Data records:
☆ ☆ ☆ ☆ ☆
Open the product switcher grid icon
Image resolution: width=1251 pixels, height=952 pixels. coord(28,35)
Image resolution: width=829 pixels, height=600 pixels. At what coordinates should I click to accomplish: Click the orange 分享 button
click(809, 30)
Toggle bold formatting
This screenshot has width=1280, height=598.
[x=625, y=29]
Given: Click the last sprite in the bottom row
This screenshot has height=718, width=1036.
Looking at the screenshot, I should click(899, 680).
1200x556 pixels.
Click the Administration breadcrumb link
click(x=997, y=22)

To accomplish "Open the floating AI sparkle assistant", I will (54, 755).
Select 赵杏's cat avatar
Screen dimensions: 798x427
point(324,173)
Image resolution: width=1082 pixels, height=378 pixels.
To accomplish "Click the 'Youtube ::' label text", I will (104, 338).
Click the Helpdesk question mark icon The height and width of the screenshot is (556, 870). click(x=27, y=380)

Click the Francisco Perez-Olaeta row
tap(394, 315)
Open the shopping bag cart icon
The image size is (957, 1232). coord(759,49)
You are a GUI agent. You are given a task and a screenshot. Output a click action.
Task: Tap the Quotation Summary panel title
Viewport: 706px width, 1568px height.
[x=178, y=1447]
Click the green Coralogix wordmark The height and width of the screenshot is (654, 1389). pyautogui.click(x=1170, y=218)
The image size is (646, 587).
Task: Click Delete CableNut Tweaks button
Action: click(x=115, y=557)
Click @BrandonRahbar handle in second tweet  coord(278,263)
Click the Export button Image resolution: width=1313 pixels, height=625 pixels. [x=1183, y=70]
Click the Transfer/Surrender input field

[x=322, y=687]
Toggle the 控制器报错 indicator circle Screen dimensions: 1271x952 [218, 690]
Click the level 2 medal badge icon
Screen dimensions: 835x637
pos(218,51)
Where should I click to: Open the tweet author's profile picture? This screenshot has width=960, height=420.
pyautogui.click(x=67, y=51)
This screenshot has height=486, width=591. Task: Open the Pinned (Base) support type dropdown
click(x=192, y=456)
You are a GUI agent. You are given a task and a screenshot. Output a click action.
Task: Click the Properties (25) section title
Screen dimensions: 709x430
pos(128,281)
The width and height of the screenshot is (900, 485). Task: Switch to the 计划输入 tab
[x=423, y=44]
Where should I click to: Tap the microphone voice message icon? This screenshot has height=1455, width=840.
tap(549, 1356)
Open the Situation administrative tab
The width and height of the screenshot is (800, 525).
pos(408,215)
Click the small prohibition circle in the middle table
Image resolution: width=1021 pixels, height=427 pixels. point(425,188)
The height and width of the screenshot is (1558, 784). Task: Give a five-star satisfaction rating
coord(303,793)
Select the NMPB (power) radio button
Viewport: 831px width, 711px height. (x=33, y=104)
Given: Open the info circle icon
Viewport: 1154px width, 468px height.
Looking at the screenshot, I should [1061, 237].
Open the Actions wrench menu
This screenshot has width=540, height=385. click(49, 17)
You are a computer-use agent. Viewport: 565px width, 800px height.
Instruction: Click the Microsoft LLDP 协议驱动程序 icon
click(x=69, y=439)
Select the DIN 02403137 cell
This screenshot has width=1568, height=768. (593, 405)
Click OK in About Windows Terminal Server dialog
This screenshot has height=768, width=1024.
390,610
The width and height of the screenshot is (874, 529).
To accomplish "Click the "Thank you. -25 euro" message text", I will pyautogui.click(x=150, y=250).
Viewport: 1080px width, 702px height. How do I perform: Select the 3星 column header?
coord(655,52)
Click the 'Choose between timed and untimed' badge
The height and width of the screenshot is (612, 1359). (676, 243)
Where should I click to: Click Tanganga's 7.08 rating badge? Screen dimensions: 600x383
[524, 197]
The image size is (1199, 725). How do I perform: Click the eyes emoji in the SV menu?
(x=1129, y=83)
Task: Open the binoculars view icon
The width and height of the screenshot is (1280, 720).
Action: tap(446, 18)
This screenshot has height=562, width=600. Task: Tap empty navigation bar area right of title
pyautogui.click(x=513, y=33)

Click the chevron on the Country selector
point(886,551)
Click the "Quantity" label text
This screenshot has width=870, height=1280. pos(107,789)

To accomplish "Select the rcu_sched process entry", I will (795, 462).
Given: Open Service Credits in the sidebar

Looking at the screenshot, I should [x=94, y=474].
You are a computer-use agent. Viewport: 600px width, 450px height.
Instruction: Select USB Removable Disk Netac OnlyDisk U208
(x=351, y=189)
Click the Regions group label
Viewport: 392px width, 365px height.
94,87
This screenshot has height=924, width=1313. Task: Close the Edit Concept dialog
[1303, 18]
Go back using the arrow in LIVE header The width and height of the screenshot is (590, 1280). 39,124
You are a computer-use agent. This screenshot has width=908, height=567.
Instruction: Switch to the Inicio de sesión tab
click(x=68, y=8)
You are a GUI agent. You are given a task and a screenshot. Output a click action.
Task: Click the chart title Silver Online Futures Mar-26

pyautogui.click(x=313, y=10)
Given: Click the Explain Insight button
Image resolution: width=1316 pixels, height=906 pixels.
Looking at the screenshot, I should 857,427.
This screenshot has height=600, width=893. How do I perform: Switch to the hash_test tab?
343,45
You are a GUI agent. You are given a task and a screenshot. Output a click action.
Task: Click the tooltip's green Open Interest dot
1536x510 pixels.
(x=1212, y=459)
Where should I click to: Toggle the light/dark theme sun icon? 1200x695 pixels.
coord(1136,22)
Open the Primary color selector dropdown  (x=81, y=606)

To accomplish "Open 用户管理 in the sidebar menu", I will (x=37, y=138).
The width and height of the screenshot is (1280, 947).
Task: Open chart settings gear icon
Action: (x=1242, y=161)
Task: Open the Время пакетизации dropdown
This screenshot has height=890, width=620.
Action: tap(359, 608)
☆ ☆ ☆ ☆ ☆
Instructions to follow: An exact copy of all the records above is needed.

Written solution:
Open the product switcher grid icon
Image resolution: width=1251 pixels, height=952 pixels. coord(28,35)
Image resolution: width=829 pixels, height=600 pixels. At what coordinates should I click to accomplish: Click the orange 分享 button
click(809, 30)
Toggle bold formatting
This screenshot has width=1280, height=598.
[x=625, y=29]
Given: Click the last sprite in the bottom row
This screenshot has height=718, width=1036.
Looking at the screenshot, I should click(899, 680).
1200x556 pixels.
Click the Administration breadcrumb link
click(x=997, y=22)

To accomplish "Open the floating AI sparkle assistant", I will (54, 755).
Select 赵杏's cat avatar
Screen dimensions: 798x427
point(324,173)
Image resolution: width=1082 pixels, height=378 pixels.
To accomplish "Click the 'Youtube ::' label text", I will (104, 338).
Click the Helpdesk question mark icon The height and width of the screenshot is (556, 870). click(x=27, y=380)

Click the Francisco Perez-Olaeta row
tap(394, 315)
Open the shopping bag cart icon
The image size is (957, 1232). coord(759,49)
You are a GUI agent. You are given a task and a screenshot. Output a click action.
Task: Tap the Quotation Summary panel title
Viewport: 706px width, 1568px height.
[x=178, y=1447]
Click the green Coralogix wordmark The height and width of the screenshot is (654, 1389). pyautogui.click(x=1170, y=218)
The image size is (646, 587).
Task: Click Delete CableNut Tweaks button
Action: click(x=115, y=557)
Click @BrandonRahbar handle in second tweet  coord(278,263)
Click the Export button Image resolution: width=1313 pixels, height=625 pixels. [x=1183, y=70]
Click the Transfer/Surrender input field

[x=322, y=687]
Toggle the 控制器报错 indicator circle Screen dimensions: 1271x952 [218, 690]
Click the level 2 medal badge icon
Screen dimensions: 835x637
pos(218,51)
Where should I click to: Open the tweet author's profile picture? This screenshot has width=960, height=420.
pyautogui.click(x=67, y=51)
This screenshot has height=486, width=591. Task: Open the Pinned (Base) support type dropdown
click(x=192, y=456)
You are a GUI agent. You are given a task and a screenshot. Output a click action.
Task: Click the Properties (25) section title
Screen dimensions: 709x430
pos(128,281)
The width and height of the screenshot is (900, 485). Task: Switch to the 计划输入 tab
[x=423, y=44]
Where should I click to: Tap the microphone voice message icon? This screenshot has height=1455, width=840.
tap(549, 1356)
Open the Situation administrative tab
The width and height of the screenshot is (800, 525).
pos(408,215)
Click the small prohibition circle in the middle table
Image resolution: width=1021 pixels, height=427 pixels. point(425,188)
The height and width of the screenshot is (1558, 784). Task: Give a five-star satisfaction rating
coord(303,793)
Select the NMPB (power) radio button
Viewport: 831px width, 711px height. (x=33, y=104)
Given: Open the info circle icon
Viewport: 1154px width, 468px height.
Looking at the screenshot, I should [1061, 237].
Open the Actions wrench menu
This screenshot has width=540, height=385. click(49, 17)
You are a computer-use agent. Viewport: 565px width, 800px height.
Instruction: Click the Microsoft LLDP 协议驱动程序 icon
click(x=69, y=439)
Select the DIN 02403137 cell
This screenshot has width=1568, height=768. (593, 405)
Click OK in About Windows Terminal Server dialog
This screenshot has height=768, width=1024.
390,610
The width and height of the screenshot is (874, 529).
To accomplish "Click the "Thank you. -25 euro" message text", I will pyautogui.click(x=150, y=250).
Viewport: 1080px width, 702px height. How do I perform: Select the 3星 column header?
coord(655,52)
Click the 'Choose between timed and untimed' badge
The height and width of the screenshot is (612, 1359). (676, 243)
Where should I click to: Click Tanganga's 7.08 rating badge? Screen dimensions: 600x383
[524, 197]
The image size is (1199, 725). How do I perform: Click the eyes emoji in the SV menu?
(x=1129, y=83)
Task: Open the binoculars view icon
The width and height of the screenshot is (1280, 720).
Action: tap(446, 18)
This screenshot has height=562, width=600. Task: Tap empty navigation bar area right of title
pyautogui.click(x=513, y=33)

Click the chevron on the Country selector
point(886,551)
Click the "Quantity" label text
This screenshot has width=870, height=1280. pos(107,789)

To accomplish "Select the rcu_sched process entry", I will (795, 462).
Given: Open Service Credits in the sidebar

Looking at the screenshot, I should [x=94, y=474].
You are a computer-use agent. Viewport: 600px width, 450px height.
Instruction: Select USB Removable Disk Netac OnlyDisk U208
(x=351, y=189)
Click the Regions group label
Viewport: 392px width, 365px height.
94,87
This screenshot has height=924, width=1313. Task: Close the Edit Concept dialog
[1303, 18]
Go back using the arrow in LIVE header The width and height of the screenshot is (590, 1280). 39,124
You are a computer-use agent. This screenshot has width=908, height=567.
Instruction: Switch to the Inicio de sesión tab
click(x=68, y=8)
You are a GUI agent. You are given a task and a screenshot. Output a click action.
Task: Click the chart title Silver Online Futures Mar-26

pyautogui.click(x=313, y=10)
Given: Click the Explain Insight button
Image resolution: width=1316 pixels, height=906 pixels.
Looking at the screenshot, I should 857,427.
This screenshot has height=600, width=893. How do I perform: Switch to the hash_test tab?
343,45
You are a GUI agent. You are given a task and a screenshot. Output a click action.
Task: Click the tooltip's green Open Interest dot
1536x510 pixels.
(x=1212, y=459)
Where should I click to: Toggle the light/dark theme sun icon? 1200x695 pixels.
coord(1136,22)
Open the Primary color selector dropdown  (x=81, y=606)

To accomplish "Open 用户管理 in the sidebar menu", I will (x=37, y=138).
The width and height of the screenshot is (1280, 947).
Task: Open chart settings gear icon
Action: (x=1242, y=161)
Task: Open the Время пакетизации dropdown
This screenshot has height=890, width=620.
Action: tap(359, 608)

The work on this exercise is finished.